## Provided data:
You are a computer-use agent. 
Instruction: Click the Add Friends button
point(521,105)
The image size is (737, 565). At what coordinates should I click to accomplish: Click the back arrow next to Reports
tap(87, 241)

* * *

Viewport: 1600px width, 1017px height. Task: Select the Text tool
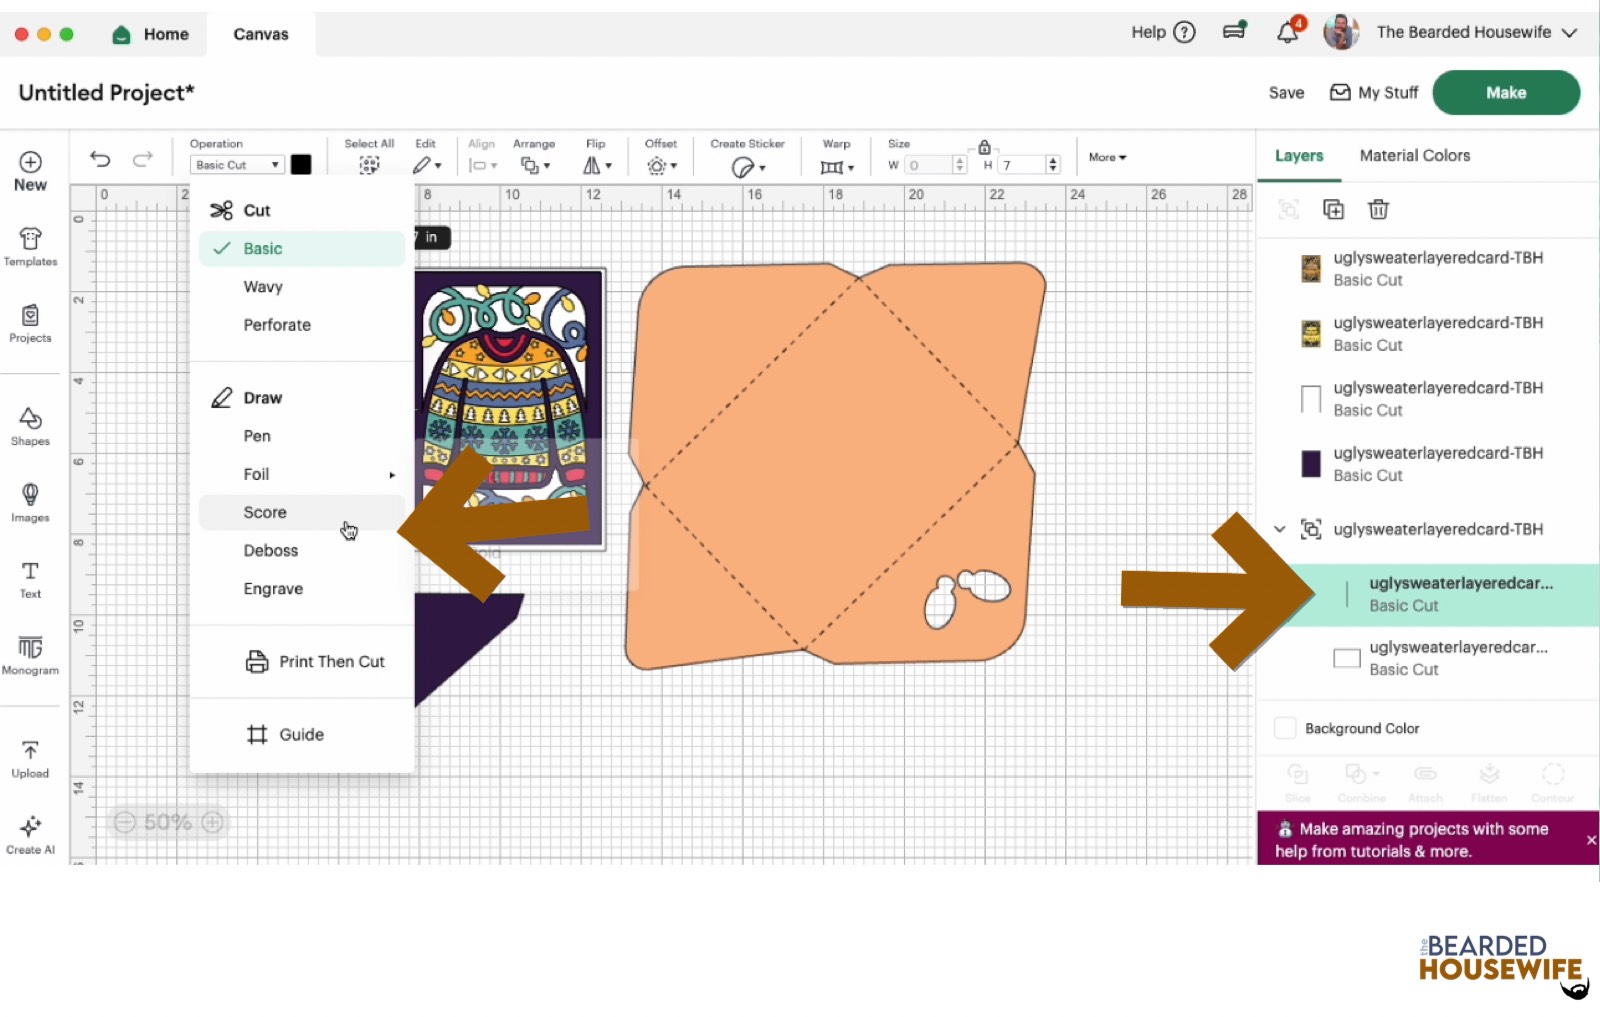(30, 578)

## Exercise:
Rewrite the rows starting at the line containing "You are a computer-use agent." and ending at the line containing "tap(87, 241)", including both of those lines and nothing else. Keep the requests unchanged, multiply every coordinate in the answers by 1.25, and round each result to a whole number, with halves rounded up.

## Solved problem:
You are a computer-use agent. 
Instruction: Click the Add Friends button
point(651,131)
The image size is (737, 565). At what coordinates should I click to accomplish: Click the back arrow next to Reports
tap(109, 301)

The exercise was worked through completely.